Dual specificity kinase DYRK3 regulates cell migration by influencing the stability of protrusions
Martina Ramella,
Lucrezia Maria Ribolla,
Sara Surini,
Kristyna Sala,
Diletta Tonoli,
Jean-Michel Cioni,
Arpan Kumar Rai,
Lucas Pelkmans,
Ivan de Curtis
Affiliations
Martina Ramella
Università Vita-Salute San Raffaele, 20132 Milan, Italy; Cell Adhesion Unit, Division of Neuroscience, IRCCS San Raffaele Scientific Institute, 20132 Milan, Italy
Lucrezia Maria Ribolla
Università Vita-Salute San Raffaele, 20132 Milan, Italy; Cell Adhesion Unit, Division of Neuroscience, IRCCS San Raffaele Scientific Institute, 20132 Milan, Italy
Sara Surini
Università Vita-Salute San Raffaele, 20132 Milan, Italy; Cell Adhesion Unit, Division of Neuroscience, IRCCS San Raffaele Scientific Institute, 20132 Milan, Italy
Kristyna Sala
Università Vita-Salute San Raffaele, 20132 Milan, Italy; Cell Adhesion Unit, Division of Neuroscience, IRCCS San Raffaele Scientific Institute, 20132 Milan, Italy
Diletta Tonoli
Cell Adhesion Unit, Division of Neuroscience, IRCCS San Raffaele Scientific Institute, 20132 Milan, Italy
Jean-Michel Cioni
RNA Biology of the Neuron Unit, Division of Neuroscience, IRCCS San Raffaele Scientific Institute, 20132 Milan, Italy
Arpan Kumar Rai
Department of Molecular Life Sciences, University of Zurich, 8057 Zurich, Switzerland
Lucas Pelkmans
Department of Molecular Life Sciences, University of Zurich, 8057 Zurich, Switzerland
Ivan de Curtis
Università Vita-Salute San Raffaele, 20132 Milan, Italy; Cell Adhesion Unit, Division of Neuroscience, IRCCS San Raffaele Scientific Institute, 20132 Milan, Italy; Corresponding author
Summary: Plasma membrane-associated platforms (PMAPs) form at specific sites of plasma membrane by scaffolds including ERC1 and Liprin-α1. We identify a mechanism regulating PMAPs assembly, with consequences on motility/invasion.
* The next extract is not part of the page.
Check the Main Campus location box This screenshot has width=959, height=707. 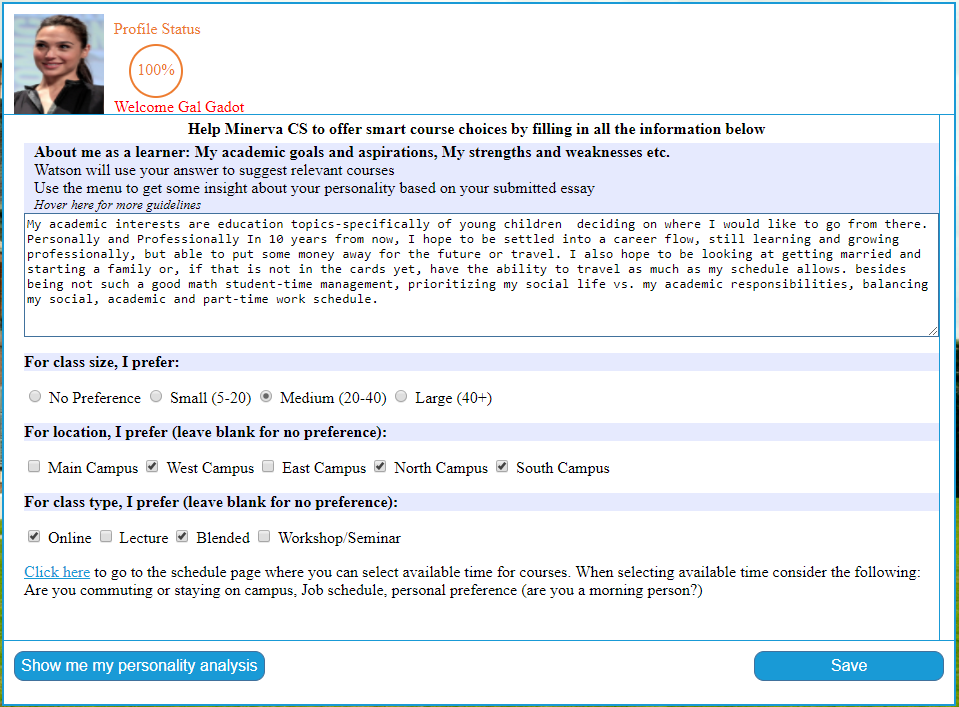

Silencing Ser/Thr kinase DYRK3 in invasive breast cancer cells inhibits their motility and invasive capacity. Similar effects on motility were observed by increasing DYRK3 levels, while kinase-dead DYRK3 had limited effects. DYRK3 overexpression inhibits PMAPs formation and has negative effects on stability of lamellipodia and adhesions in migrating cells. Liprin-α1 depletion results in unstable lamellipodia and impaired cell motility. DYRK3 causes increased Liprin-α1 phosphorylation. Increasing levels of Liprin-α1 rescue the inhibitory effects of DYRK3 on cell spreading, suggesting that an equilibrium between Liprin-α1 and DYRK3 levels is required for lamellipodia stability and tumor cell motility. Our results show that DYRK3 is relevant to tumor cell motility, and identify a PMAP target of the kinase, highlighting a new mechanism regulating cell edge dynamics.